FILE UNDER 'THINGS I DON'T GET': The obsession with Michael Pollan. I read In Defense of Food a few weeks ago, because the professor I was housesitting for happened to own a copy. Now, the first thing they teach you in grad school is how to rip apart someone else's argument, especially when it has methodological problems, so I am likely to be over-critical. On the other hand, I am tired of evangelicals being painted with the anti-science book, and the part of In Defense of Food that is not common sense masked as daring truth-telling is almost a parody of the anti-science mentality. To wit:
1. Repeated mentions that scientists only study nutrients, and you can't even see nutrients! There's a fair point to be made about a. the complexity of the systems most scientists work with and b. the difficulty of isolating variables, especially when humans are involved (as any social scientist will happily tell you), but the fair point is rarely made. Scientists are portrayed as mandarins who keep esoteric knowledge to themselves. Argument by anecdote: I know a lot of scientists and engineers, and barely understand what any of them do. That some area of research is inscrutable to outsiders is not a reflection on the enterprise undertaken.

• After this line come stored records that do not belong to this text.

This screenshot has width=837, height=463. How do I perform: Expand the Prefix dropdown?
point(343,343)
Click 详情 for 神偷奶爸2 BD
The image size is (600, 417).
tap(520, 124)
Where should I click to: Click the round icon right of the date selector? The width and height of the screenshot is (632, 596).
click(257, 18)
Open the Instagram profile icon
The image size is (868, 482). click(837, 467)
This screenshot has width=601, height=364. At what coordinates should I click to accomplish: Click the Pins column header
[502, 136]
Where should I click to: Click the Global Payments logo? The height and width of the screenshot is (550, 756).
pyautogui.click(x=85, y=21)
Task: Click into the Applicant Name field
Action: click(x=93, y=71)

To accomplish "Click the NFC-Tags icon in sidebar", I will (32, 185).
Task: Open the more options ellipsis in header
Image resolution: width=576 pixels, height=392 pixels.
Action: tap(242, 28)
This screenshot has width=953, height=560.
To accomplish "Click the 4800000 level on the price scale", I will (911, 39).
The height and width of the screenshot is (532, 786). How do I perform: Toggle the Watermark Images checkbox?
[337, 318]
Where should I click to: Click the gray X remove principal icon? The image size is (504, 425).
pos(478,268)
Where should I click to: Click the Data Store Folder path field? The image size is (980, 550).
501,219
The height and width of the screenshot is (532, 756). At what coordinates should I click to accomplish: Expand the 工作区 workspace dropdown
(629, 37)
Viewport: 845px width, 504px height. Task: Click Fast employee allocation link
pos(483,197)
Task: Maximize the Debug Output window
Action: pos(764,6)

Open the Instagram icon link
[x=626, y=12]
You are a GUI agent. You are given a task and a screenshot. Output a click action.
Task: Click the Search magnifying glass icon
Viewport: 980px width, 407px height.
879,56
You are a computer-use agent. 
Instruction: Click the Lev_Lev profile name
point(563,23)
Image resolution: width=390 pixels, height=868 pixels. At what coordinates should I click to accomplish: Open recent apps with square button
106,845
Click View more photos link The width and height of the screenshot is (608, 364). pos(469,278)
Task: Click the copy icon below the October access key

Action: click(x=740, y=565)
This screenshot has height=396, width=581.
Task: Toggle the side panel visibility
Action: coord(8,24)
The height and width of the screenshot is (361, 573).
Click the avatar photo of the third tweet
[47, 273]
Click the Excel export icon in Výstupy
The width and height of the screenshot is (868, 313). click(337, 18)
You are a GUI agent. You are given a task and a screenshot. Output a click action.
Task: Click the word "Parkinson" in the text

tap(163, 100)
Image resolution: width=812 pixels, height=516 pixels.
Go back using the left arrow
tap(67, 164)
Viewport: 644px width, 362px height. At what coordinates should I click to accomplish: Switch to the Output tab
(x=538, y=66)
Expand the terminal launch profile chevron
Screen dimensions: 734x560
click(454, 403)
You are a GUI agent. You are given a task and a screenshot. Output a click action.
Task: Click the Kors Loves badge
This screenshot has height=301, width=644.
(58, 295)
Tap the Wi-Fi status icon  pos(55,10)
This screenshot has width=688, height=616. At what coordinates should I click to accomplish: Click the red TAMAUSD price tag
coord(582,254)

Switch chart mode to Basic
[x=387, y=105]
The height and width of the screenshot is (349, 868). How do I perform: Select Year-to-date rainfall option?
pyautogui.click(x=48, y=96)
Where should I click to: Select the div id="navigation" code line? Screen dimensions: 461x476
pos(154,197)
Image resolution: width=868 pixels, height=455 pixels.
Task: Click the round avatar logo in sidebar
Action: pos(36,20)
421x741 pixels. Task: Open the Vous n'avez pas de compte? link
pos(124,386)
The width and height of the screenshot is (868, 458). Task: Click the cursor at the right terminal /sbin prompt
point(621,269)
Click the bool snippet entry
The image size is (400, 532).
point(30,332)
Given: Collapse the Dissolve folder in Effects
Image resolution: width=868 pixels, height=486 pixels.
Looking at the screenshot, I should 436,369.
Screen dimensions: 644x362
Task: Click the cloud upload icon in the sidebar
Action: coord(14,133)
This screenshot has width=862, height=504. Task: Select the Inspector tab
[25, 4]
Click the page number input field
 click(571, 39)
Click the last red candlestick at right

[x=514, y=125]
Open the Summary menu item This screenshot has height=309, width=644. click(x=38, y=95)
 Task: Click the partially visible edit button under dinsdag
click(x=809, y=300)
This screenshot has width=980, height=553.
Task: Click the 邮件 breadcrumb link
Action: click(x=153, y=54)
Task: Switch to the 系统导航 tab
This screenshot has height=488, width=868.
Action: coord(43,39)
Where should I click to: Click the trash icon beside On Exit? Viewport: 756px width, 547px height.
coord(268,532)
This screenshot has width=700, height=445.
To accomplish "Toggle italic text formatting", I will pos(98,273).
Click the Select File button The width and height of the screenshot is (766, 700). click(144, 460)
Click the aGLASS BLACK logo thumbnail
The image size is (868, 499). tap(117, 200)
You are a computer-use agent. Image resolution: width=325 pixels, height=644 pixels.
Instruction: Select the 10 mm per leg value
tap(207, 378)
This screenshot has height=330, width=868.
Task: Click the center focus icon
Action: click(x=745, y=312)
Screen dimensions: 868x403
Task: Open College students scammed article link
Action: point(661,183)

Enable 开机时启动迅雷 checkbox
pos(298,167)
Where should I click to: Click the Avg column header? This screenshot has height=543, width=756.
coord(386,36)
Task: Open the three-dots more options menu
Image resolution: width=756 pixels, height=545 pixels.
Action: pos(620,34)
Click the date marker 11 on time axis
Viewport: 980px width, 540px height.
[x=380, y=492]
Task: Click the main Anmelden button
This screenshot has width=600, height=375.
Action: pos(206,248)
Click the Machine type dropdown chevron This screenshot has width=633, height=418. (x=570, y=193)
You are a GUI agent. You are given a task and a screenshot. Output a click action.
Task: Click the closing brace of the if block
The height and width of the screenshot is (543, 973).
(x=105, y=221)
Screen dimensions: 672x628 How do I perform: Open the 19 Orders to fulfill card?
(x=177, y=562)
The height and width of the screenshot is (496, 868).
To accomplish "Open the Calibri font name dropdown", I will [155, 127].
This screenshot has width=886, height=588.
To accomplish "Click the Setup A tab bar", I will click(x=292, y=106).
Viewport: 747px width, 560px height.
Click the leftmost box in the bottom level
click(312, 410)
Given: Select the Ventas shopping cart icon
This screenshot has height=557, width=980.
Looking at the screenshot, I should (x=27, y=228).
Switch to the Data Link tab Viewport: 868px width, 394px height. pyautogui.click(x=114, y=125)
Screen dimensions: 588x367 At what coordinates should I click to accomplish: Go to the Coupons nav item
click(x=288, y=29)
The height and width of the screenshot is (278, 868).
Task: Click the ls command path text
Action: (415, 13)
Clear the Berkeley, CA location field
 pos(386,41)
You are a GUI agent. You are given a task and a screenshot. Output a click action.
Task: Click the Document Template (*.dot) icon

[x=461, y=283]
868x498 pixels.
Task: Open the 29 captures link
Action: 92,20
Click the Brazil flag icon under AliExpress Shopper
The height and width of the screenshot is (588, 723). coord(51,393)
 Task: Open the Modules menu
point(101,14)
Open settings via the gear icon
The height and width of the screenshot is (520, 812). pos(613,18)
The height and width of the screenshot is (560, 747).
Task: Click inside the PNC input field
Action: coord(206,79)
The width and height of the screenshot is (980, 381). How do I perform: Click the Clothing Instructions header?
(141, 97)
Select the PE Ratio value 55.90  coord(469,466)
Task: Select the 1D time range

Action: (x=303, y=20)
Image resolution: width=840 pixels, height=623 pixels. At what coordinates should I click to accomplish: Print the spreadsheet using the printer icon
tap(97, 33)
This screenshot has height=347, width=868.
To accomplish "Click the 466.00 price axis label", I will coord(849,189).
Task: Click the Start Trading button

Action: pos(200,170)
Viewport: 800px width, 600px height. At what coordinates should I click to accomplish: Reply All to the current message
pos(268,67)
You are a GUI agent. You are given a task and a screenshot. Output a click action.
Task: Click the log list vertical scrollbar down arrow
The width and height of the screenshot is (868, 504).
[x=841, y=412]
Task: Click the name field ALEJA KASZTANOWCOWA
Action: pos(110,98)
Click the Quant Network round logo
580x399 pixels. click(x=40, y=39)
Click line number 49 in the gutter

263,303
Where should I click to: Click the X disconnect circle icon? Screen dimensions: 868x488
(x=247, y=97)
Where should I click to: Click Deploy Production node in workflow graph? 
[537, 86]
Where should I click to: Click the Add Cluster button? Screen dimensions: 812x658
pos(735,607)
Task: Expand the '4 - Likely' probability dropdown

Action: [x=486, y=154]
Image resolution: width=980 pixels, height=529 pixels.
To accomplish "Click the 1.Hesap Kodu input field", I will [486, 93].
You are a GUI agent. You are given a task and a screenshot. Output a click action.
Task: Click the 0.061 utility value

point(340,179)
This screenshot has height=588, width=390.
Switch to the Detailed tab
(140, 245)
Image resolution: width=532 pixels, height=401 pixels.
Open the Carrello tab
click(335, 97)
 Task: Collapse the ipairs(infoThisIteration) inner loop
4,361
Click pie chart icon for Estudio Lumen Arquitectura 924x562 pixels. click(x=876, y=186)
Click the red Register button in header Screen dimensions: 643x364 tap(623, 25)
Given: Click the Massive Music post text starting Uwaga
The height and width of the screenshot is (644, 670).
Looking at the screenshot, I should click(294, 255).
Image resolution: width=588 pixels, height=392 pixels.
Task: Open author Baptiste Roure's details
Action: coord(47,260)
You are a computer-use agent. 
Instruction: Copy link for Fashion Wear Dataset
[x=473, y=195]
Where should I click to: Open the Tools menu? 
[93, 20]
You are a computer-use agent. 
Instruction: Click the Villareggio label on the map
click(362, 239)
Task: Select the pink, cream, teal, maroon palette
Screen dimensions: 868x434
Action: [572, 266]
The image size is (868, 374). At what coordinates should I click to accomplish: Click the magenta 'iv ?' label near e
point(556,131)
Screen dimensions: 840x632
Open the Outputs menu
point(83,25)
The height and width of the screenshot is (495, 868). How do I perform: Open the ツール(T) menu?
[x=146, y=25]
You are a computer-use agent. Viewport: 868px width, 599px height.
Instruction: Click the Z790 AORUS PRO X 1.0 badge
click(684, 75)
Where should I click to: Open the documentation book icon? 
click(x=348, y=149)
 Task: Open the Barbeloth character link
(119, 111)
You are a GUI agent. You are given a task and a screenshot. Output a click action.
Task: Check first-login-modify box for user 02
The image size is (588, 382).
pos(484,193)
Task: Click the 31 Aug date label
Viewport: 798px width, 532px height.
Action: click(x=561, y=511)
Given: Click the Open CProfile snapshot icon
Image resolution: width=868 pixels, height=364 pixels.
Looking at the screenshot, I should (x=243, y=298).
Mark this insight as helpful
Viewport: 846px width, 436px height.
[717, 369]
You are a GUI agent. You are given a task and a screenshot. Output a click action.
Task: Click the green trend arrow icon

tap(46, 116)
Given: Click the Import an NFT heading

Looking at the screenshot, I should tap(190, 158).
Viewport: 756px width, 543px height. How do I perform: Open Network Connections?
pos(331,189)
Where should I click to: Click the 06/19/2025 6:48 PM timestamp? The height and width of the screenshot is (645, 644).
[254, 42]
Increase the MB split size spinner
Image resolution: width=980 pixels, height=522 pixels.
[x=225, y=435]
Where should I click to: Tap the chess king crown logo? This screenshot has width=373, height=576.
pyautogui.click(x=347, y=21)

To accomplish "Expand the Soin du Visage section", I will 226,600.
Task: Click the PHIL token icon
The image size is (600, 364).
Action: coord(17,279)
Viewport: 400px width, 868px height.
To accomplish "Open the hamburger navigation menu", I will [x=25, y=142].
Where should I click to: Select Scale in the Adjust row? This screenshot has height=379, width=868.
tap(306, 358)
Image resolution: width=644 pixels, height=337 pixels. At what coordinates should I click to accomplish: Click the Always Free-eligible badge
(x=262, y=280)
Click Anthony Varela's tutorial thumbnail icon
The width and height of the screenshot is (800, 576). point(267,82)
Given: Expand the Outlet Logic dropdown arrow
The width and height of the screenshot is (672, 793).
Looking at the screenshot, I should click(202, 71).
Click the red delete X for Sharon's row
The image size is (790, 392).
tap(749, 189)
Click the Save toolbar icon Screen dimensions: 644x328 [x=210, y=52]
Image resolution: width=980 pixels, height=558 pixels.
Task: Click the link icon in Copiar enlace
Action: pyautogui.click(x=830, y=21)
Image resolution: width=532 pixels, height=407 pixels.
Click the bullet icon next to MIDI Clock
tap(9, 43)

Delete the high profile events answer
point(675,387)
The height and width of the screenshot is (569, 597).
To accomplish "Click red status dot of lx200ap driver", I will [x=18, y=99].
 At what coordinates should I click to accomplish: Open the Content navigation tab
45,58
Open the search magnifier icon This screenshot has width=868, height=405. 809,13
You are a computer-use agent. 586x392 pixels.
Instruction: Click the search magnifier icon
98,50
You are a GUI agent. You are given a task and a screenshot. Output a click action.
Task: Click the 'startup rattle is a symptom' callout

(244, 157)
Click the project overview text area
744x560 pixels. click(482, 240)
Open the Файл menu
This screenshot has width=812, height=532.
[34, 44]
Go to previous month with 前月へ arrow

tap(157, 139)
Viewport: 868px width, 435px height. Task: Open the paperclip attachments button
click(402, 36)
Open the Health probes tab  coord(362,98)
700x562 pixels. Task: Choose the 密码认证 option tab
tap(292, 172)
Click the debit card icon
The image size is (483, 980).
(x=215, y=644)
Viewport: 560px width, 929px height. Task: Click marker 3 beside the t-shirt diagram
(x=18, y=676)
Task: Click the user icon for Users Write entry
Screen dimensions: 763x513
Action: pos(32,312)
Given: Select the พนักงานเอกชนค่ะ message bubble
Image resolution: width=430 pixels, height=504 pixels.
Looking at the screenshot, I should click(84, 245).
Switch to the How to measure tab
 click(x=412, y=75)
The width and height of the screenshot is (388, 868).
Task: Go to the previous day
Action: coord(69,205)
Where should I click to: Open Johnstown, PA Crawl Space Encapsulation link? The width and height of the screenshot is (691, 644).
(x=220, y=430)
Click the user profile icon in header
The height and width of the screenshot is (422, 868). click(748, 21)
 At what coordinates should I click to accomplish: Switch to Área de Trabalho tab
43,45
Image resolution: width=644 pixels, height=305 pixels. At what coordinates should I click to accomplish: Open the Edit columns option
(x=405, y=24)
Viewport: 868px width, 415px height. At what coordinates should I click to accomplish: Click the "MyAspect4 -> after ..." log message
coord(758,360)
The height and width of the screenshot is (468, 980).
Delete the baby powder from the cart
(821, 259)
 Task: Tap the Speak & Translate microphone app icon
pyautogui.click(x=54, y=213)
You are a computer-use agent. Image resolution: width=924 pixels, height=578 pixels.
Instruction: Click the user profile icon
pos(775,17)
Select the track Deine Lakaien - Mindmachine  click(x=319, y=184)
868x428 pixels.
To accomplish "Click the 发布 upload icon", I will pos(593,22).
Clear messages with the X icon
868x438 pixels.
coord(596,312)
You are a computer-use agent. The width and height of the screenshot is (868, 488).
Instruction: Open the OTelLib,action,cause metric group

2. Studies in nutrition science are disreputable unless they confirm my thesis, in which case they're flawed, but the best we can do.
3. The replacement of one thesis with another over time is evidence that scientists either a. don't know what they're doing or b. deliberately trying to hide their past mistakes. Pollan likes to begin his historical narratives in the 19th century, and put scientists from all periods on the hook for mistakes that were made back then, as though these all constituted one narrative and not the work of disparate figures working under disparate conditions. The one explanation never considered is that as general scientific knowledge increases, paradigms change, and once a paradigm is discarded, it's redundant to go back and explain why: people are giving the best explanation we have.
As I say, maybe this is too harsh, but I really don't get it.